Linda Alvarado-Arce
Editor of La Prensa

By Linda Alvarado-Arce

As my first editorial for La Prensa, Inc. I would like to address what I feel is at the root of all the negative rhetoric surrounding immigrants, immigration, and Latinxs. I particularly want to start with the question: Are immigration reform efforts really only a way to covertly institutionalize xenophobia? If so, what does xenophobia mean when (because it will happen) a “minority” population becomes a majority population, and English is the “official” language of the U.S.

Xenophobia, according to the American Heritage® Dictionary of the English Language, 4th Ed. (2002), is when a person is “unduly fearful or contemptuous of that which is foreign, especially of strangers or foreign people.” Xenophobia is at the root of the fear that the dominant culture has regarding its loss of power, control, and wealth over all other racial and ethnic groups, particularly Latinxs, who will soon become the largest “minority” group in the United States. I prefer the term “historically marginalized” to describe this population.

The Latinx population in the United States is the fastest-growing ethnic group in the country. Latinxs will soon outnumber Whites, who have traditionally held almost all the positions of power, control, and wealth in the U.S. In the southwest and along the southern U.S. border, Latinxs already make up the majority of many communities. Therefore, due to their size and proximity to Mexico, Latinxs in the United States are most targeted and affected by all the recent anti-immigration reform efforts.

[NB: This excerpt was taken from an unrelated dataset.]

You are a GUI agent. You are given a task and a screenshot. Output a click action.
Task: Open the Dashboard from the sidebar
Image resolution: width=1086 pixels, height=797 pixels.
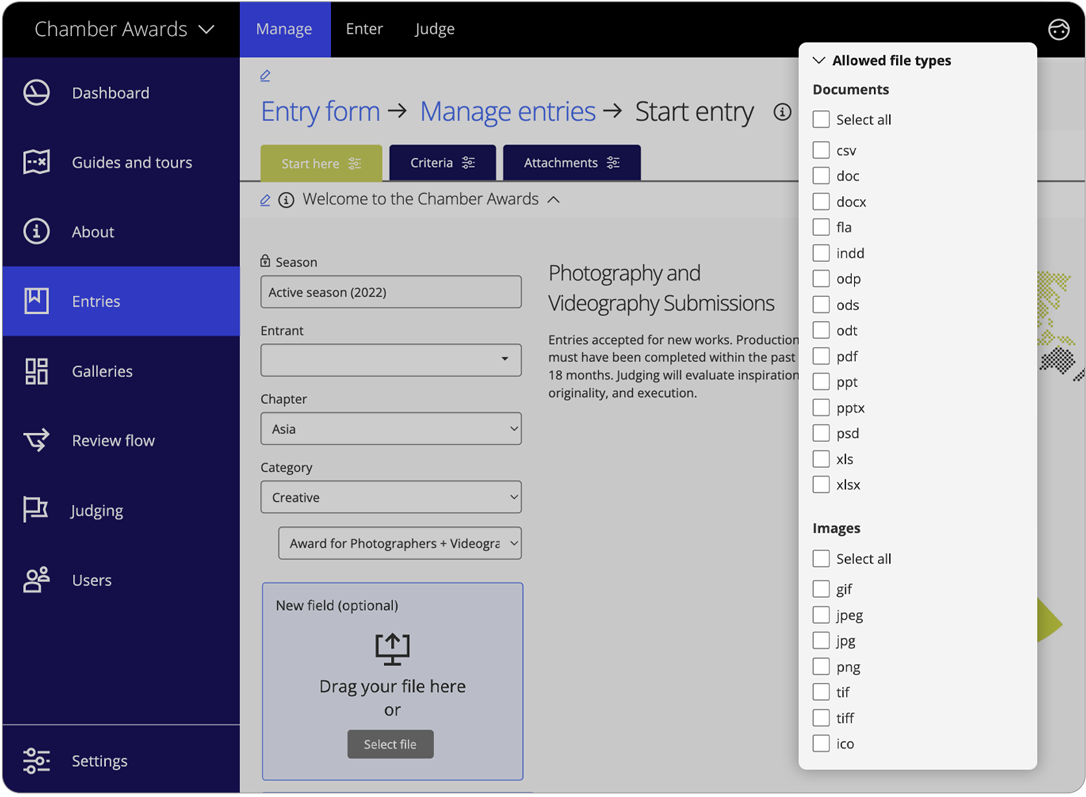click(110, 92)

This is unfortunate because historically, during our nation’s globalization/NAFTA efforts and as conglomerates deindustrialized and reindustrialized, it was the Latinx and many other immigrants who were hired in large numbers to fill the demands of cheap labor with poor working conditions for so many corporations that were trying to escape unions and taxation. In fact, throughout U.S. history, immigration laws, orders, and programs, such as the Bracero Program or even the H-1Visas, were established to promote the hiring of immigrants, in particular, the immigrants looking for a better life economically for themselves, their children, and their families.

This has been beneficial for OUR current Latinxs. The group of people that, at one time and still today, fit plenty of our needs. They have helped the U.S. or US rebuild New Orleans and other devastated areas. They have helped build our railroads, pick our crops, do our yards, roofs, childcare, and housekeeping, and make and share their culture, food, music, and customs with us. They work hard, despite their loosey working conditions and poor wages. They do the work that no American wants to do because if they did, we never would have had slavery or migrant farm worker agreements, i.e., the Bracero Program.

And now, in the typical American way, we are done with them, they can go back to where they came from. We are now using legal means, threats of mass deportation, objectifying and dehumanizing them by implementing and enforcing detainments and deportation as a means to ensure white America remains in power, has total control, and gets to keep all or more of their money. All rights, responsibilities, and privileges are reserved only for U.S. citizen, even though many of the undocumented are here permanently and legally as they wait for their naturalization process to come to fruition.

By now, with the establishment of English as the “official” U.S. language and the numerous changes made to our current immigration system, immigration reform has covertly institutionalized xenophobia. This has occurred even though Spanish was spoken in the U.S. before English. We are living through a cultural and linguistic war that is levied against immigrants and anyone and everyone who is not white and a U.S. citizen, with families living every day looking over their shoulders, in the shadows, and on guard against Immigration & Customs Enforcement (ICE) or a neighbor who may fear them or think they are here without documents.

For any reason, someone can call ICE to raid a home, bust a door down, and or do an “illegal alien” sweep or workplace raid. All of which involves removing any children in the home and placing them with legally documented family members or children services. ICE is like drug enforcement; however, it confiscates people instead of drugs and holds them until they can prove their citizenship or simply ships them away with no regard for the family or a person’s human dignity.

Therefore, the question becomes, is this an economic issue? Are we doing this because undocumented immigrants are taking the jobs away from us, the American citizens, that they never wanted anyway? And, if the immigrant in the U.S. is taking the American job, why do we have lines of semi-trucks to and from our borders, every day importing and exporting merchandise made by the hands of our Latinx people working in American companies on the other side of our border, the very wall that was built to separate us? If we do not want Mexicans or other nationals to take US jobs, then why do we farm so many of our U.S. jobs out to other countries?

Is this border wall really intended to just hide the high number of U.S. companies we have in Mexico and throughout South America? Because we do not have a wall between the U.S. and Canada, and that border is longer than our southern border, or at airports where “terrorists” smuggle themselves into the U.S. or have used it to terrorize. Until we get to the root of xenophobia and start discussing it and doing something about it that doesn’t dehumanize or separate families, this “unduly” fear and contempt will continue to exist and creep into our everyday lives- citizen or not. I choose to do something, which is read, write, and share my thoughts here through this paper. Education is the only answer.